Mind, all three must be met before it’s legitimate for judges to monkey with voting or legislating. The anointed reformers have already lost the argument (though not the case, alas, at least not yet). But in fact, they lose on both other points as well:
They failed to enumerate all the available options, or even all the obvious ones. For example, they didn’t suggest that each convicted felon’s case should be reviewed, and voting rights granted only where a significant likelihood exists that the convict was railroaded due to racial discrimination. Why should a white convict caught red-handed robbing a Tofu store have his voting rights restored? What does that have to do with the plaintiffs’ race-based theory of the case?
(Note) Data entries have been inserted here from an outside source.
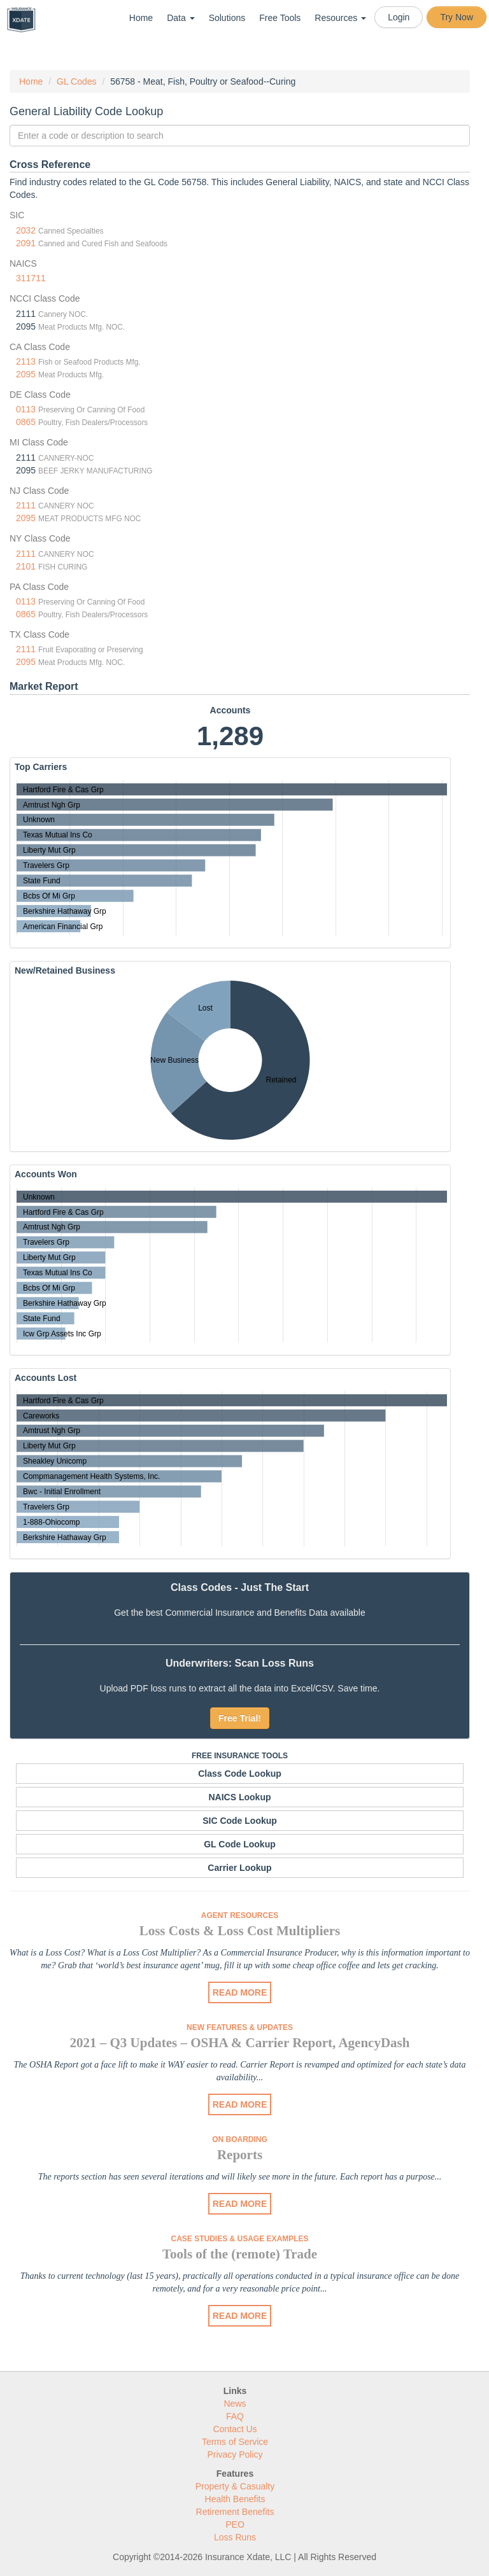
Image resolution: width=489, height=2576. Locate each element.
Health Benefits (235, 2499)
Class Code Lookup (239, 1773)
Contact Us (235, 2429)
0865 (26, 422)
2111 (26, 505)
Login (398, 17)
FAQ (235, 2416)
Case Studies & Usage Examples (239, 2238)
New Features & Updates (240, 2027)
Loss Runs (235, 2537)
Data (180, 18)
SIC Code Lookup (239, 1821)
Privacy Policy (234, 2454)
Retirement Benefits (235, 2512)
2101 (26, 566)
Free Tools (280, 18)
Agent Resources (239, 1915)
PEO (234, 2524)
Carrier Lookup (239, 1868)
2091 (26, 243)
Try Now (456, 17)
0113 (26, 409)
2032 (26, 230)
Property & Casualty (235, 2486)
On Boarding (239, 2139)
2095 (26, 374)
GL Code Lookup (240, 1844)
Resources (340, 18)
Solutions (227, 18)
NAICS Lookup (240, 1797)
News (234, 2403)
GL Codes (77, 81)
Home (141, 18)
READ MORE (240, 1992)
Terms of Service (235, 2442)
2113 (26, 361)
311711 (31, 278)
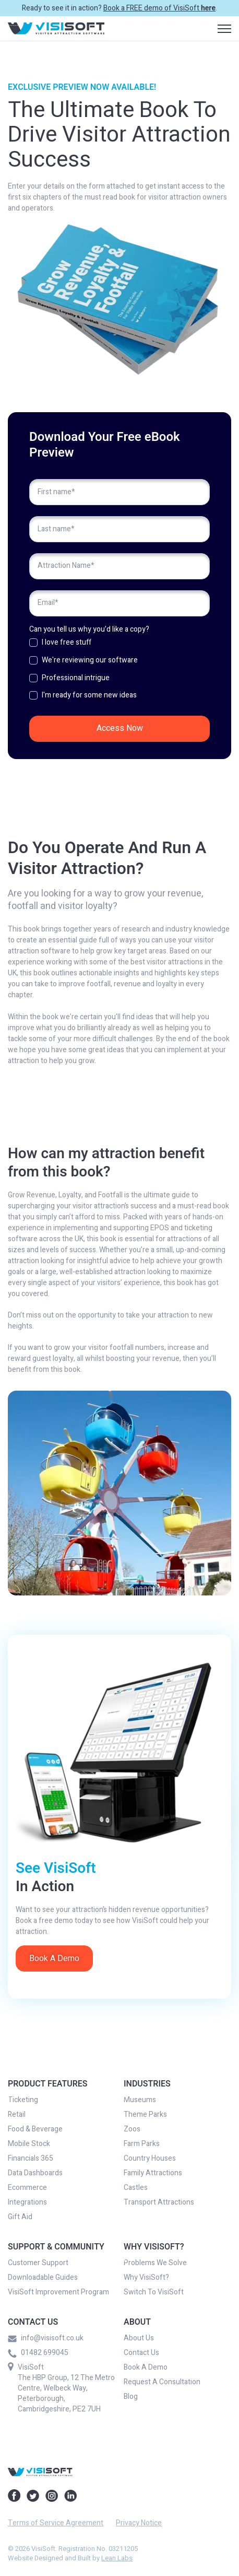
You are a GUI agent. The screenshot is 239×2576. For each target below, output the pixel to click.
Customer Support (38, 2263)
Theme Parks (145, 2114)
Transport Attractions (159, 2202)
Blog (131, 2397)
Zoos (132, 2129)
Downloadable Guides (43, 2277)
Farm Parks (142, 2144)
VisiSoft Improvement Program (58, 2292)
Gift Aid (20, 2217)
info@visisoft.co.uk (45, 2338)
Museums (140, 2100)
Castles (136, 2188)
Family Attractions (153, 2173)
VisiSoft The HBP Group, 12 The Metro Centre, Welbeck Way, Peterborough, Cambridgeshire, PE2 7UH (66, 2388)
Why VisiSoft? (146, 2277)
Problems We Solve (155, 2263)
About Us (139, 2338)
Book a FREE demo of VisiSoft (159, 8)
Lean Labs (117, 2558)
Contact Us (141, 2353)
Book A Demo (146, 2367)
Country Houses (150, 2158)
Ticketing (23, 2100)
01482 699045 (38, 2353)
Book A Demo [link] (54, 1958)
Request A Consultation (162, 2382)
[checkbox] (119, 672)
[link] (56, 27)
Finally, nobody has claimed, not even Patterico, that the majority judges weighed several options for dealing with the supposed racism within the justice system — then picked the least disruptive of them all. I conclude a complete lack of parsimony; they jumped right to the most radical “remedy.”
See? I didn’t forget.
So the long and the short of it [hah, try and find the “short“!] is that I didn’t grapple with the specifics of the claims by the anointed reformers because it’s a dead-end detour; it has nothing to do with what’s so wrongheaded about this decision. The scheme is as old as dirt, and I figured out a long time ago that there is never any closure arguing with people like Professor Crutchfield: He’ll let you horse him around from one inconsistency to the next; then when you get tired and wander away, he’ll loudly declare victory.
I went straight for the rhetorical jugular, the unAmericanness and radical nature of this decision. I have no regrets.